The American Academy of Pediatrics (AAP) recommends the following amount of sleep on a regular basis, every day:
- Infants 4 months to 12 months should sleep 12 to 16 hours (including naps)
- Children 1 to 2 years old should sleep 11 to 14 hours (including naps)
- Children ages 3 to 5 should sleep 10 to 13 hours (including naps)
- Children ages 6 to 12 should sleep 9 to 12 hours
- Teenagers ages 13 to 18 should sleep 8 to 10 hours
Additionally, the AAP recommends infants sleep in the same bedroom as their parents for the first six months, but on a separate surface, such as a crib or bassinet. Parents are encouraged to create a safe sleep environment by placing infants on their back on a firm sleep surface with a tight-fitting sheet. Parents should also keep sleep areas bare, avoiding use of soft bedding, including crib bumpers, blankets, pillows and toys.
Getting a Good Night’s Sleep
If your child is having trouble falling asleep or staying asleep, the pediatric experts at Johns Hopkins All Children’s Hospital agree that the best place to start may be with establishing a nightly bedtime routine.
“Having excellent sleep hygiene is very important,” says Bobbi Hopkins, M.D., medical director of the Sleep Center at Johns Hopkins All Children's Hospital. “Consistency and persistence are the keys to making bedtime and sleep a success.”
Help your child mentally prepare for sleep by following these tips:
- Start the routine at the same time every night.
- Reduce indoor lights to encourage the release of melatonin, which will help your child feel sleepy sooner. Start this around 6 p.m. or when it starts to get dark outside. Think of it as pretending to have no electricity.
- Stop using electronics (TV, tablet, computer, phone, etc.) at least one hour before bed.
- Many children find a warm bath before bedtime soothing.
- Prepare a quiet activity such as reading a book or singing a soft song. Be sure to keep the activity short. For example, no more than two short books.
- Do not allow bargaining (such as “one more hug”). Though it may be difficult, stick by the rules you have set so your child can be at their best the next day.
- Caregivers should be consistent. Any change in the routine can disturb your child’s ability to rest.
- If your child wakes up during the night and comes to you, walk them back to their room with as little interaction as possible to help them settle back into sleep easier.
- Set a wake up time for when your child is allowed to leave their room. If they wake up earlier, staying in their room will help them fall back asleep instead of getting up to go play or watch TV.

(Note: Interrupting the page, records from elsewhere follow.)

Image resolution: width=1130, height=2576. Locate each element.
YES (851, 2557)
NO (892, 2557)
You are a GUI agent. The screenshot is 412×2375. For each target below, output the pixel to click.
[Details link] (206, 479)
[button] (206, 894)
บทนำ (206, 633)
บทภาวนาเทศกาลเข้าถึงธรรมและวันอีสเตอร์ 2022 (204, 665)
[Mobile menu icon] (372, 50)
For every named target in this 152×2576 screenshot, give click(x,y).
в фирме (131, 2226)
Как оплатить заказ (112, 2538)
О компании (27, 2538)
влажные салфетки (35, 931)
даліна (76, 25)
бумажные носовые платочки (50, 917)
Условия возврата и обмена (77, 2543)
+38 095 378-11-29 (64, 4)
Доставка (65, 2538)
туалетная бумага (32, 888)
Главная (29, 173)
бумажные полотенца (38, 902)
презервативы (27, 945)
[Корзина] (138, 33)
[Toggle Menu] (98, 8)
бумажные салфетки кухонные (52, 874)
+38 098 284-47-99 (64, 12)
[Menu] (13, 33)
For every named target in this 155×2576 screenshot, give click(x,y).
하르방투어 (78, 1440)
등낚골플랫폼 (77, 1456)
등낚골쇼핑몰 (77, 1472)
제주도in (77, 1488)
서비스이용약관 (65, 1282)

Along with setting a consistent routine, make sure your child’s room is a relaxing environment. It’s better for children play and do homework in another room. Having a TV, homework desk or lots of toys in the bedroom can send mixed messages to the brain about whether it is time to play or sleep.
Teens and Sleep
Good sleep patterns are especially important for teenagers. They are often sleep deprived because they are biologically wired to stay up all night and sleep through the day. Tired teens have an increased risk for car accidents and poor grades. Help your teen be at their best by limiting the use of electronics before bed and setting a bedtime to make sure they can get about 8-10 hours of sleep. If possible, bedtime should not be earlier than 10 p.m.
When Should My Child See a Doctor?
Children who lack sleep may not exhibit daytime sleepiness, but instead may be hyperactive, inattentive, have behavior difficulties, or struggle in school. Obesity, depression, anxiety, and headaches are just a few of the disorders that may be related to sleep problems. Inability to fall asleep, difficulty sleeping through the night, snoring, daytime sleepiness, or hyperactivity should prompt a visit with your physician.
Your child’s health care provider may recommend a visit with a sleep specialist or a sleep study to help determine the exact cause of your child’s sleep troubles. Learn more about the Sleep Center at Johns Hopkins All Children’s Hospital.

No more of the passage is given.